Unfolding (Stubborn Pigmentation) 2023
Print from unfolded packaging in ink made with earth from eroding cliff and collages of unfolded face cream packets on paper. 112 cm x 77 cm £900
Sam Hodge works with paint and print processes to see what materials do and what tales they tell. She picks up things that she encounters in her everyday life or on walks around the uncertain edges of England and they make their way into her work. Earths, plants and human debris are transformed into pigments and inks and encouraged to make their mark on paper, while the ambiguous forms of disintegrating pieces of rubbish are transferred onto paper using printmaking processes. Through her focus on transformations in matter over time she explores our entanglement with the material world and our reactions to its shifting and unstable nature.
Sam Hodge a visual artist born in Kent and now based in London at Chisenhale Studios and East London Printmakers. She studied Natural Sciences at Cambridge University and Painting Conservation at the Courtauld Institute of Art and worked as a painting conservator, before starting to play seriously at making her own prints and paintings in 2008. Since then, she has exhibited widely in The UK and abroad, most recently in: Every Contact Leaves a Trace (solo show, 195 Mare Street, London) The Ground Beneath Our Feet, (GroundWork Gallery, Kings Lynn) Post Petrochemical Practices, (Cromer Art Space) Once Upon an Instance (Bildhauer Halle, Berlin) RA Summer Exhibition (Royal Academy, London). She has attended several artist’s residencies, most recently the Radical Residency at Unit I Gallery-Workshop. Her work is in numerous private collections and her artist’s book ‘A Catalogue of Misfortune’ has been acquired by public collections including MoMa and the Met in NewYork. She has been an exhibiting member of Ground Collective since it began in 2014.
I will be showing prints from unfolded cardboard packaging extracted from my recycling bin, using pigments made with earths gathered from eroding coastal cliffs. These earths are deposits laid down in previous geological eras and now exposed by the action of the sea on the English coast. The coastline is a border that defines the country, but it is also a place constantly changing from tide to tide and shifting over years, where human efforts to build, control and defend, but also the power of water and weather to transform are both very apparent. In these prints, earthy traces of human-made structures overlap and repeat, their borders becoming less certain and the emerging forms open to interpretation.
Sam Hodge
I get a lot of my ideas on walks through coastal or urban landscapes. Looking at the patterns, colours and shapes made by material processes and at interactions of these processes with human-made objects and structures. I pick up a lot of things; stones and earth, scraps of plastic, bits of rusty metal, bones and take them back to my studio. Some of the materials I gather are ground or boiled into pigments and inks that make their way into my prints and paintings, connecting the work directly with the environments I have walked through. Using printmaking processes I make impressions of disintegrating scraps of human- made debris that have been transformed so that their function is no longer apparent or simply encourage my materials to make their own mark, watching complex patterns that resemble biological or geological systems emerge in paint as it moves and changes in response to physical forces like pressure, gravity or evaporation.
Sam Hodge
I am interested in the transformation of materials over time, in what materials can do and what stories they tell. One thing turns into another as ambiguous patterns and forms emerge from physical processes and as our human imagination makes something out of them.

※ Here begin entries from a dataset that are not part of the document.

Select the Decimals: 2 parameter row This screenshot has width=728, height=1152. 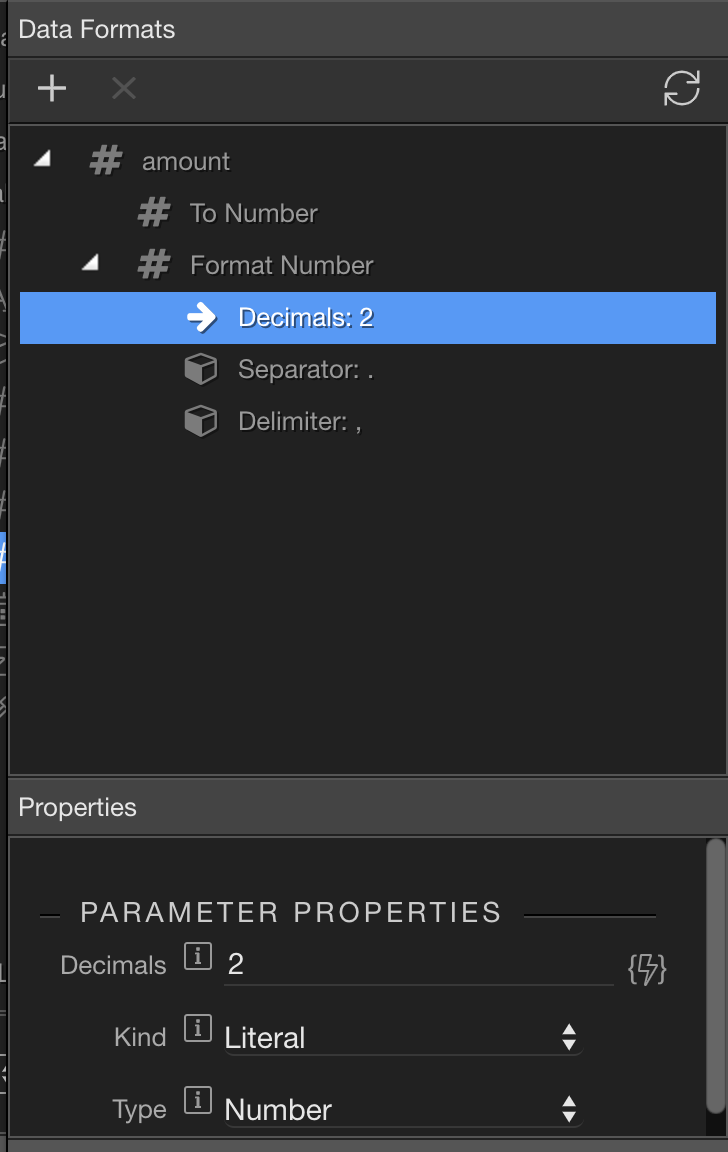(367, 318)
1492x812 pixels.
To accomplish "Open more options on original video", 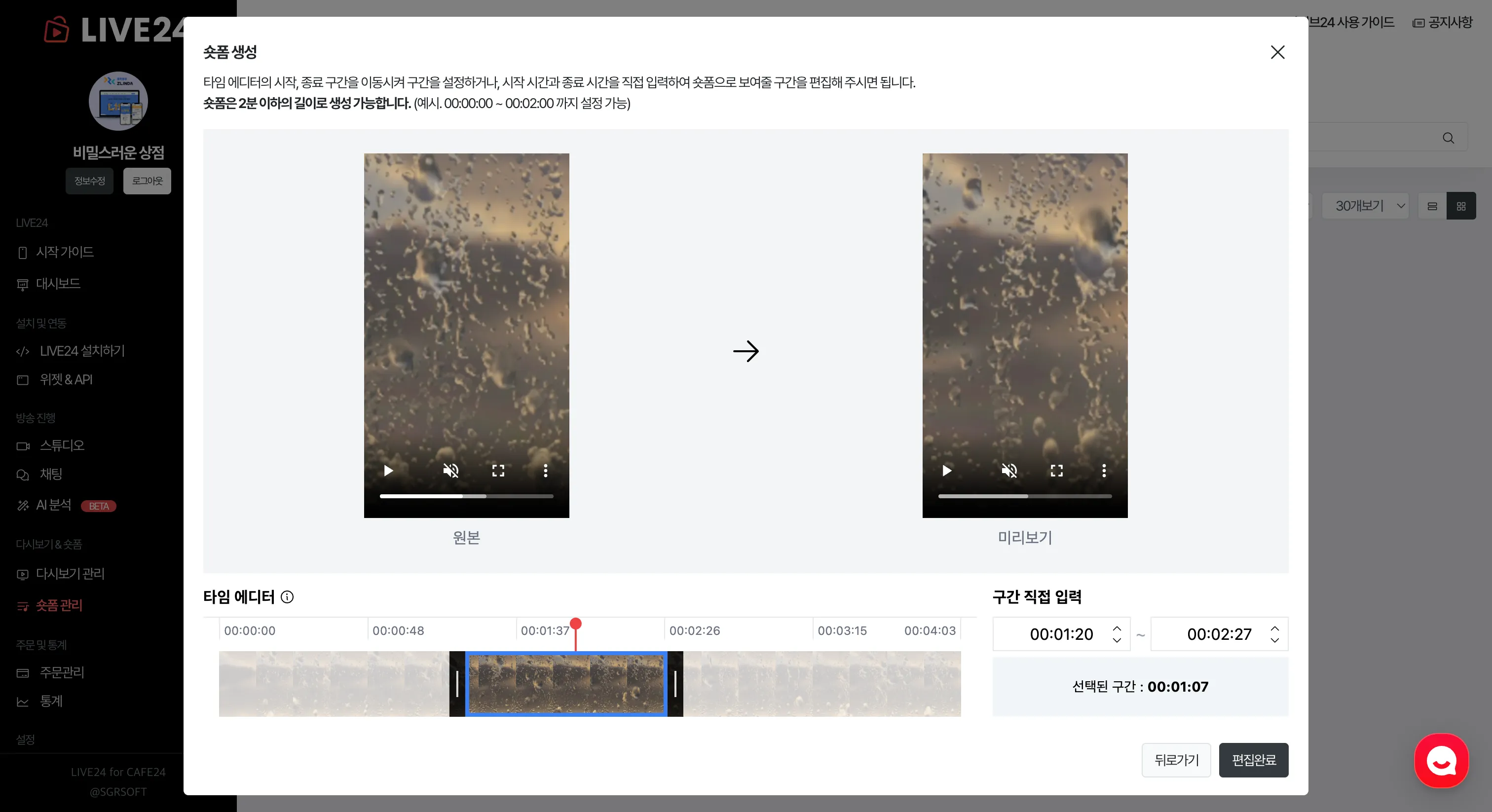I will pos(545,470).
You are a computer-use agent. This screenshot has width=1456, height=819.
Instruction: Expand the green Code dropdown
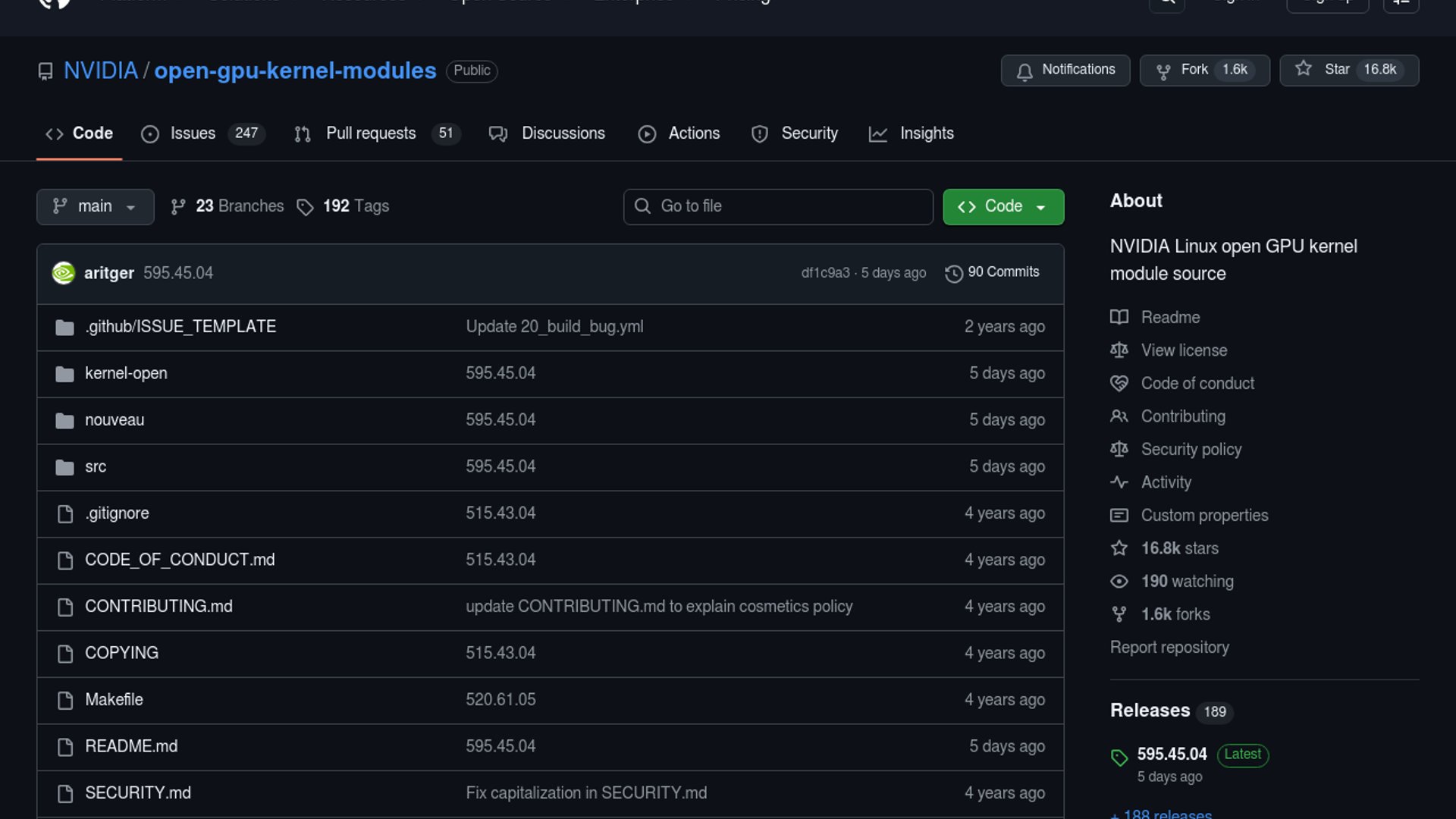pyautogui.click(x=1003, y=207)
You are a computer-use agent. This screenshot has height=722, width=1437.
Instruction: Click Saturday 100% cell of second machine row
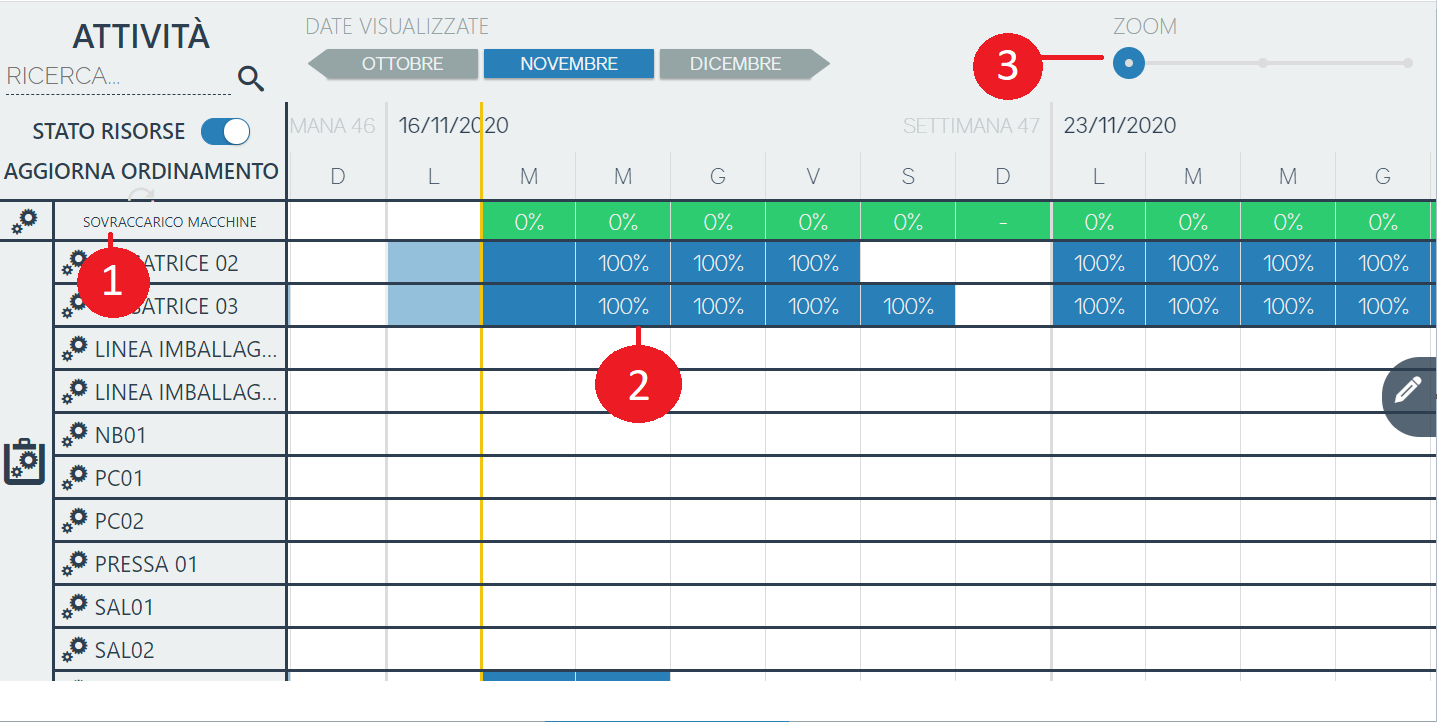(x=908, y=306)
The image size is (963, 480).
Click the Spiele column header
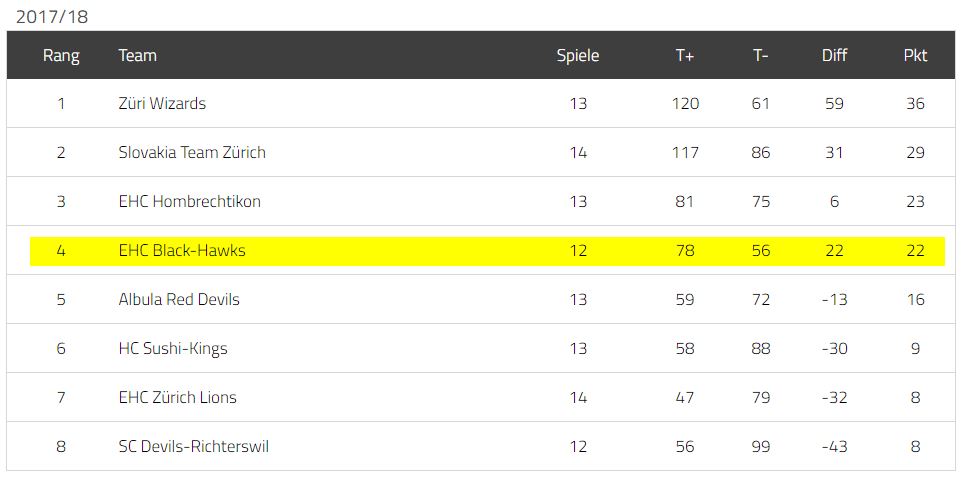578,56
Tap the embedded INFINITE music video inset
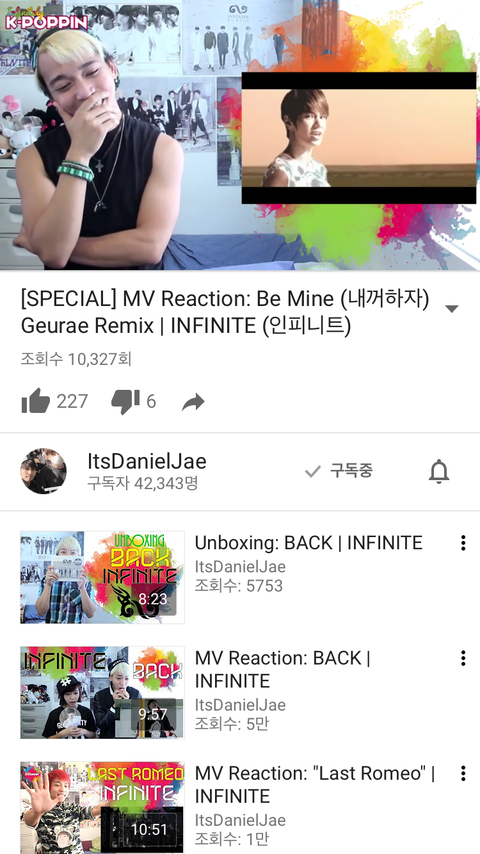 tap(359, 138)
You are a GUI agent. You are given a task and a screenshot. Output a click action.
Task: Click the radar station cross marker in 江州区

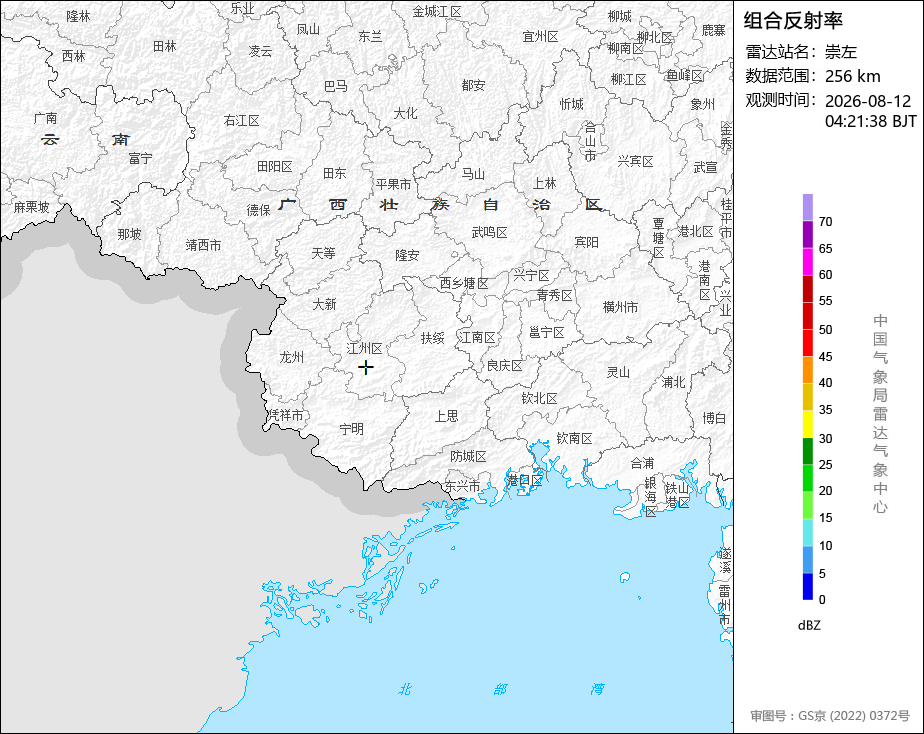365,368
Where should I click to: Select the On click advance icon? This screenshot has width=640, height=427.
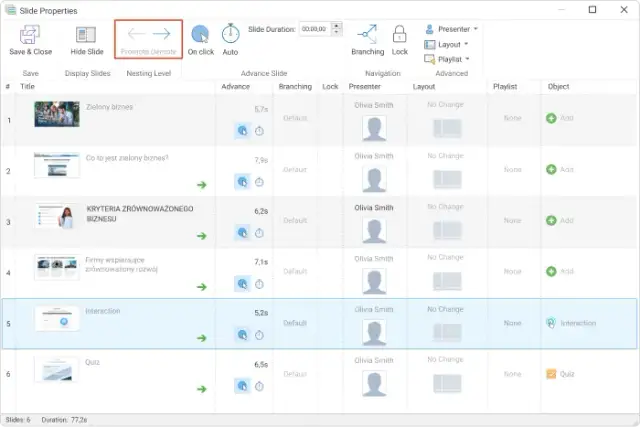click(200, 34)
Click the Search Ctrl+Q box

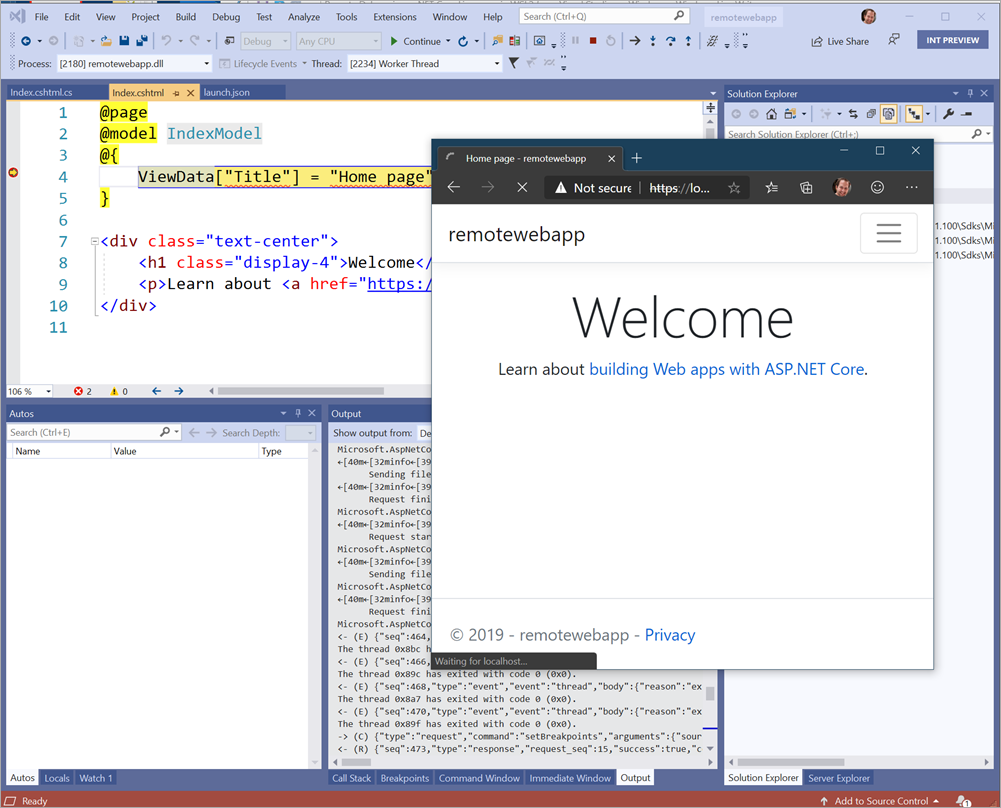(x=600, y=15)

The uncertain edges of England, where land and sea meet, are a fruitful source of both inspiration and found objects for me. I was born and bought up on the south coast of Kent and am engaged in a project to walk the coast of England and Wales and this has given me an appreciation of both the daily changes bought by each tide and the changes wrought by geological forces through deep time. This inspires my work with materials to see what forms and patterns emerge in my studio or in human made objects as they are distorted and transformed by contact with their environment.
Sam Hodge
I have a studio in Chisenhale Art Place in East London. This is where I bring back materials from my walks and where I prepare my pigments by smashing and grinding them to dust in a pestle and mortar and mixing them with medium with a muller on a glass slab. I store a lot of found objects such as beach plastic or piles of unfolded cardboard boxes here, while I work out what to do with them. I also use the space to make my paintings; often working on the floor and pouring, swishing or squashing paint and then watching it dry.
I do my printmaking at East London Printmakers. I use a wide range of printing processes, such as photopolymer, drypoint, carborundum and etching to transfer the forms of found objects onto paper. The packaging prints in ‘Uncertain Edges’ are direct impressions, made by rolling my handmade earth inks onto the unfolded boxes and running them through a press with damp paper to transfer their impression onto the paper.